Posted by: elbrav0 | November 18, 2008 at 11:05 PM
"The NFL offers ZERO loyalty to it's players and we will never move to a model like that. Let's move on. Even if the salary cap somewhere around $125-$140 mil were installed you know teams like the Marlins, Pirates, Reds, A's, Rays, Brewers, etc would never come near paying their players half off that amount."
That's absurd. Most teams couldn't even hit that cap (unless there was extensive redistribution of profits to smaller teams). What makes the NFL model interesting is that every team can actually afford to go beyond the cap, but the cap prevents them from doing so.
If you were going to do a salary cap, it would have to be around 80 million so that everyone can afford it. It's then up to the GM to sign smart cap-friendly deals, and take calculated risks on players with large contracts.
You wouldn't have teams throwing money at mediocre players like today, because they wouldn't be able to afford it. Or one team signing all the best FA' because they can afford to.
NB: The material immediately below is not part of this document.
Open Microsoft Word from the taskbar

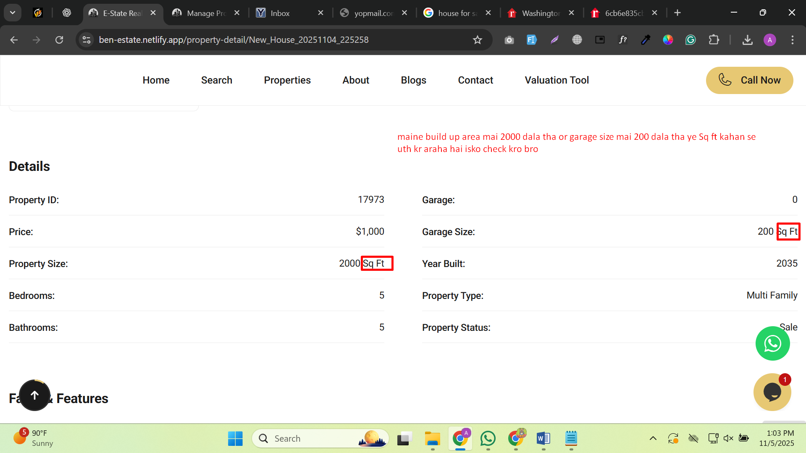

It redistributes talent across all teams. What's not to like? It would also place a greater emphasis on drafting.
I'm not even sure what you mean about the "zero loyalty" thing. There are lots of NFL franchise players who will spend their whole career with the same team. That's loyalty. If you're talking about guaranteed contracts, those are a joke anyway. What other job allows you to do nothing and get paid? NY fans of all people should be against this ever since the Pavano deal.
But in any case, it's only normal that NFL teams would commit less to players, given the fact that football is a much more brutal sport, and the injury risk is way higher. That just makes sense.